## TASK BRIEF
Copy out the material below, beginning with the line that contains "Find the location of a particular element." and continuing through the line that contains "coordinates (194, 20).", reproducing those lines exactly and nothing else.

## DATA SUPPLIED
## BEGIN

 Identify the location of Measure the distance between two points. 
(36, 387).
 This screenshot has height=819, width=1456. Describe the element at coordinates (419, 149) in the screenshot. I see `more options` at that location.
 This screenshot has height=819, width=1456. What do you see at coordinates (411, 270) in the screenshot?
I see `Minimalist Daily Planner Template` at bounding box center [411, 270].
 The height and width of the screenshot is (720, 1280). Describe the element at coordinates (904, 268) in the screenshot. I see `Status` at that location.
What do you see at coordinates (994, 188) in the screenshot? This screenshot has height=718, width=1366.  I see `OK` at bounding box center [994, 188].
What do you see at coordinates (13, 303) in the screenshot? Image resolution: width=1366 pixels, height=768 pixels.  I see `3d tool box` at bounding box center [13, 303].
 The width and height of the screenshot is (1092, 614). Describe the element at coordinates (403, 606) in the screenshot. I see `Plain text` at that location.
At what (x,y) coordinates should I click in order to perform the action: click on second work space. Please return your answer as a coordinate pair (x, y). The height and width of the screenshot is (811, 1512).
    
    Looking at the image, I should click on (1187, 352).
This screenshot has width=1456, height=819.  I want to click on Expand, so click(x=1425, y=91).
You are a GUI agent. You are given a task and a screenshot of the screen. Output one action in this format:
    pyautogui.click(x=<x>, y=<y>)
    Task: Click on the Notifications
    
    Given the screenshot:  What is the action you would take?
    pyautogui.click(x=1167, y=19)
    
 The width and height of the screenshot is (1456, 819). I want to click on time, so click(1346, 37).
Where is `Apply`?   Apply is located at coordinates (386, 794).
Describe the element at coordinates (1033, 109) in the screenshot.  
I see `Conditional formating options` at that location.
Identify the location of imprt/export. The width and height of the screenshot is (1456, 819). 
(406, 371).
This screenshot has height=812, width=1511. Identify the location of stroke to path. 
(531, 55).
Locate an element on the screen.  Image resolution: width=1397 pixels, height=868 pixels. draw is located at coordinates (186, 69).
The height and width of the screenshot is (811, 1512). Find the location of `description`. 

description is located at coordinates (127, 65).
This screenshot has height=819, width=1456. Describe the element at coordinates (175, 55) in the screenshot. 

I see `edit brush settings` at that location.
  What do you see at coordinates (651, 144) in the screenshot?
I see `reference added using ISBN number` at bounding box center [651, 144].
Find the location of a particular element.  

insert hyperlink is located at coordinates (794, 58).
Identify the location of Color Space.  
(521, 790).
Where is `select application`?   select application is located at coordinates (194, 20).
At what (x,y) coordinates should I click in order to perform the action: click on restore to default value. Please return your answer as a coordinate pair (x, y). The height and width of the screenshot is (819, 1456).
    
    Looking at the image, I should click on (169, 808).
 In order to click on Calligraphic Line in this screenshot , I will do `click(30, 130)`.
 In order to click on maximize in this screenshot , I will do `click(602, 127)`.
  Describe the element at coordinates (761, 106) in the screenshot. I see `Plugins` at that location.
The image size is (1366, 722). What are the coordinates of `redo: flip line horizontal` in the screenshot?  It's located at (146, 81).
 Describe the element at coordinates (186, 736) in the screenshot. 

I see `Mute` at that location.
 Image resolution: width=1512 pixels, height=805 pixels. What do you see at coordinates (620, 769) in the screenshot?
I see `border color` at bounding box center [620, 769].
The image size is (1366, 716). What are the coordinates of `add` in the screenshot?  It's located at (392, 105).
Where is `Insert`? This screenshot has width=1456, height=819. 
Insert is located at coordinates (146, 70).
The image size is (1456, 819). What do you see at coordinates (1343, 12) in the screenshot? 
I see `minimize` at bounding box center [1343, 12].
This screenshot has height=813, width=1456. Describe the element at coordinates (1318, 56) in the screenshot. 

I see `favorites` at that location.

## END

## WORKED SOLUTION
Find the location of a particular element.  

insert hyperlink is located at coordinates (794, 58).
Identify the location of Color Space.  
(521, 790).
Where is `select application`?   select application is located at coordinates (194, 20).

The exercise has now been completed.